Introduction: Total hip arthroplasty (THA) is a highly successful surgical treatment for hip osteoarthritis (OA), especially in terms of pain reduction and improved patient mobility. Despite standard postoperative rehabilitation, functional limitations related to impaired muscle strength of the operated hip may persist even after 1 year. Therefore, early strength training is starting to be included in postoperative protocols. We designed a new rehabilitation protocol that integrates early muscle strength training and sensory-motor training (VMS) and compared it with existing therapeutic exercise after THA using an anterior approach in patients with primary hip OA. In this study, we investigated 1) whether early VMS can accelerate postoperative rehabilitation and improve final clinical outcomes; 2) whether early VMS is safe; and 3) whether our measurements are reliable with respect to repeatability testing.
Methods: This was a prospective randomized study in two institutions: the General Hospital Novo mesto (SBNM) and the Orthopaedic Hospital Valdoltra (OBV). According to the power analysis, 124 subjects were planned to be enrolled in each institution and preoperatively allocated by computer randomization into intervention (IS) and control (KS) groups. The inclusion criteria were as follows: primary OA of one hip, age over 60 years, ASA 1–3, signed consent to participate in the study, and no dementia or terminal illnesses that would preclude participation in rehabilitation. All patients underwent THA with an anterior approach to the hip, one surgeon in SB NM, and four in OBV. If, at the discretion of the surgeon, there were any abnormalities during surgery that would have prevented them from participating adequately in exercise, they were excluded from the study. During hospitalization, all patients performed exercise according to the existing coordinated protocol. Before discharge, physiotherapists additionally taught the IS patients early VMS exercises. Patients in both groups received exercise videos and written instructions, as well as an exercise diary to record exercise performance. The occurrence of any problems, completion of the exercise diary and understanding of the exercises were monitored by telephone. All subjects underwent an orthopaedic examination with assessment of clinical status, maximal isometric muscle contraction measurements and functional tests (timed-up-and-go TUG test, 6 m walk test), the Harris Hip Score (HHS) and the SF-36 quality of life questionnaire preoperatively and at 1, 3 and 12 months after surgery. The occurrence of exercise side effects or complications was recorded.

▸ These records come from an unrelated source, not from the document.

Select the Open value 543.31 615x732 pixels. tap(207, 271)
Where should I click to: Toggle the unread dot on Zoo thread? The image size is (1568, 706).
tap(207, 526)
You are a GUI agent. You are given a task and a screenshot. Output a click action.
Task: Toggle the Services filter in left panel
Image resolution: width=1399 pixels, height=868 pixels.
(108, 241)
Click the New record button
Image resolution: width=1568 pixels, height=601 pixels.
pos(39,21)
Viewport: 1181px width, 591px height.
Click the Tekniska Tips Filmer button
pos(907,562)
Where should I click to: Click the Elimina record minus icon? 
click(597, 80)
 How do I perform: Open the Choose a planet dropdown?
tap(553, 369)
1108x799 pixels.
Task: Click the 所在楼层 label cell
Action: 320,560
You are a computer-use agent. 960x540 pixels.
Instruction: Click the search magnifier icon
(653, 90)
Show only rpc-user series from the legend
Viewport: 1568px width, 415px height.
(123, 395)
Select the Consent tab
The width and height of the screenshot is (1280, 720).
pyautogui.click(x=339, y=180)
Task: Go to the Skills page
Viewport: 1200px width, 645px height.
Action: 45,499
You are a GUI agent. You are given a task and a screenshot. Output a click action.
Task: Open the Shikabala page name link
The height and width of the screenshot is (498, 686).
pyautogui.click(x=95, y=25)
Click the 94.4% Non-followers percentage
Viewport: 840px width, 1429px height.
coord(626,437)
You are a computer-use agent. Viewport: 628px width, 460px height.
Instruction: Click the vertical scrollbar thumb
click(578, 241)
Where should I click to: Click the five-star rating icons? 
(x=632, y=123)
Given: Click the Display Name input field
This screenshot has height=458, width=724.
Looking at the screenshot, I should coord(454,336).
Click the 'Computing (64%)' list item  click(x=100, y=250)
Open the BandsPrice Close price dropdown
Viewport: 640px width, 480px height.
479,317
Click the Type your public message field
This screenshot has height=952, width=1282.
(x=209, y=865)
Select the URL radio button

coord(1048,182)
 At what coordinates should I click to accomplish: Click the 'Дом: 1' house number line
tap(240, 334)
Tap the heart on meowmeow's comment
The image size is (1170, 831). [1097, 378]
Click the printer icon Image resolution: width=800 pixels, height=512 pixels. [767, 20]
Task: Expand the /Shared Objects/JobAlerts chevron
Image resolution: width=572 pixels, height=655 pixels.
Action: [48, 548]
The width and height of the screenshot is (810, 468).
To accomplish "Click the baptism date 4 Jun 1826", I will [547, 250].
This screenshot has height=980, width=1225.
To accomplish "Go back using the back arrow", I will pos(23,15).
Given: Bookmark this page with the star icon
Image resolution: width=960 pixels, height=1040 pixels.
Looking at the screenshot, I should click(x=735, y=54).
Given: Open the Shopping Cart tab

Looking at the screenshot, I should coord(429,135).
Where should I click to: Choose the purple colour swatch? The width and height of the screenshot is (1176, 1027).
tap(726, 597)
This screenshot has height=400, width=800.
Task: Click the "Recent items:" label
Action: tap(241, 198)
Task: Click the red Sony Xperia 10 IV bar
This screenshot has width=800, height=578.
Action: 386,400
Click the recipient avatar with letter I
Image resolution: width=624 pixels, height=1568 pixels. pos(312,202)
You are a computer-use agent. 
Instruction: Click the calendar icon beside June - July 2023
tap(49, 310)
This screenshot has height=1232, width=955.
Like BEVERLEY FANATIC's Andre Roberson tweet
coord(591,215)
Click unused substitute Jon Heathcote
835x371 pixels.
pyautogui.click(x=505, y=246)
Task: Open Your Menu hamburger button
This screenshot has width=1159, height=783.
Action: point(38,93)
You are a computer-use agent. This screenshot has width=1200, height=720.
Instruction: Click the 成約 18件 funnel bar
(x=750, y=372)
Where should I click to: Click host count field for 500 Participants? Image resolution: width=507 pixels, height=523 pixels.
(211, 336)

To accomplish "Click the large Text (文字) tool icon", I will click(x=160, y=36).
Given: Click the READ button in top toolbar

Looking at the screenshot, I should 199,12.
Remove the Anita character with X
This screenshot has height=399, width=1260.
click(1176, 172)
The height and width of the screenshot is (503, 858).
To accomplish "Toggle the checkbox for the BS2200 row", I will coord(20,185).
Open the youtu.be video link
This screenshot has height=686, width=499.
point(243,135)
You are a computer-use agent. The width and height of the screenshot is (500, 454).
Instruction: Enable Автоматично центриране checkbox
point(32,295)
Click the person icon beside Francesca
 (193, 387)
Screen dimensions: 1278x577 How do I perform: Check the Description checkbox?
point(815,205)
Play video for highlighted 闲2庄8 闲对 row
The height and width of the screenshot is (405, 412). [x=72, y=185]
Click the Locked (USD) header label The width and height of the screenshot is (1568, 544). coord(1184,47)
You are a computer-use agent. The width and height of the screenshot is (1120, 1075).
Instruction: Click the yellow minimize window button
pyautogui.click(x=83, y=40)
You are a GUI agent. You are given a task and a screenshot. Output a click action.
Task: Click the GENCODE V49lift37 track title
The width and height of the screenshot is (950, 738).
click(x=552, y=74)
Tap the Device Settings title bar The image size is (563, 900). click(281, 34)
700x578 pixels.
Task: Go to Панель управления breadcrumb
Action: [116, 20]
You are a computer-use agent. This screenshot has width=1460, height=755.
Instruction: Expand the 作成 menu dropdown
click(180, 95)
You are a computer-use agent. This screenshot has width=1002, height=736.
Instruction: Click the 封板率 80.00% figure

Results: During the entire follow-up period, we did not detect clinically significant statistical differences between the two groups. We also did not detect an increased incidence of side effects or complications. Patients with worse baseline values progressed better. The value of the two-way mixed-effects intraclass coefficient with perfect matching were >0,9 for maximal voluntary isometric muscle contraction measurement, the TUG test and the 6 m walk test.
Conclusions: 1) Using early VMS, patients recovered comparably fast in the early postoperative period up to 3 months after surgery. Patients with poorer baseline status had a greater improvement in HHS and gait speed. 2) The use of early VMS in patients after THA with an anterior approach is safe. 3) The ICC coefficient values were >0,9.